Collect every line in the rows below that contains the word "Select".

* Begin TASK DATA *

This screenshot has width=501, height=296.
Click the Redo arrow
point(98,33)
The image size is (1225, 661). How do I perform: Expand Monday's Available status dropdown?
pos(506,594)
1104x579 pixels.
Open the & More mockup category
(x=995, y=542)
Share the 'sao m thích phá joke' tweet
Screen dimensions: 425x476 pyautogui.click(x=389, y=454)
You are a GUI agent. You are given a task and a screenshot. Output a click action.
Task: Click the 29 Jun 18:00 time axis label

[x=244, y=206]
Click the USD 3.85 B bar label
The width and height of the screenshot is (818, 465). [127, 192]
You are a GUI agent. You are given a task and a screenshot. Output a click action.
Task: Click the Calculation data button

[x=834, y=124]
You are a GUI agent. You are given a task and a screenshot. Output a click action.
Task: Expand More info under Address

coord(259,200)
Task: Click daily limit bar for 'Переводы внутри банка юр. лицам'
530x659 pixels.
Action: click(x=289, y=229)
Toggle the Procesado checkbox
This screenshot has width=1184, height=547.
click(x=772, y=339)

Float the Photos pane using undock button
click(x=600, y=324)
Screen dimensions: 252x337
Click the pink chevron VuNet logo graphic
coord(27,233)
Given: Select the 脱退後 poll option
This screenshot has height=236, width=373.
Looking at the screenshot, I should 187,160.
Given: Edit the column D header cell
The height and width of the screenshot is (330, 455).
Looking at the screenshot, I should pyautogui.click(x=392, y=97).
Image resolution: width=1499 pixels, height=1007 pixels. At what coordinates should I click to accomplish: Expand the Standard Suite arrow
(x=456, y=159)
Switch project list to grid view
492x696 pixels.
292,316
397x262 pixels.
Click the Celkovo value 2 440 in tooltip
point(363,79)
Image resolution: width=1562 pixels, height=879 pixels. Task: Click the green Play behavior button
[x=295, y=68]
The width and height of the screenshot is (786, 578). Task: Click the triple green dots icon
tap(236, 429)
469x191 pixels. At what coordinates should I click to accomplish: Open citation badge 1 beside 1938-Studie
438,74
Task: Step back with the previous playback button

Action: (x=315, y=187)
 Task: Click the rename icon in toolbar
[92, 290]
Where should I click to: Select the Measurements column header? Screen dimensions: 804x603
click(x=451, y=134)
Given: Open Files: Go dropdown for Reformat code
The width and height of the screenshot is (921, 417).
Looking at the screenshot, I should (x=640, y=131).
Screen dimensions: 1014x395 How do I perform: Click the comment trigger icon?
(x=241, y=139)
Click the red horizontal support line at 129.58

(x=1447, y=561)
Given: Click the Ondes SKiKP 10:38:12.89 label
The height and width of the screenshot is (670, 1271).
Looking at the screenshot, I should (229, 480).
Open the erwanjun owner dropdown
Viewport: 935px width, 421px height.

* End TASK DATA *

> _TASK RESULT_:
Given: Select the 脱退後 poll option
Where should I click to: Select the Measurements column header? Screen dimensions: 804x603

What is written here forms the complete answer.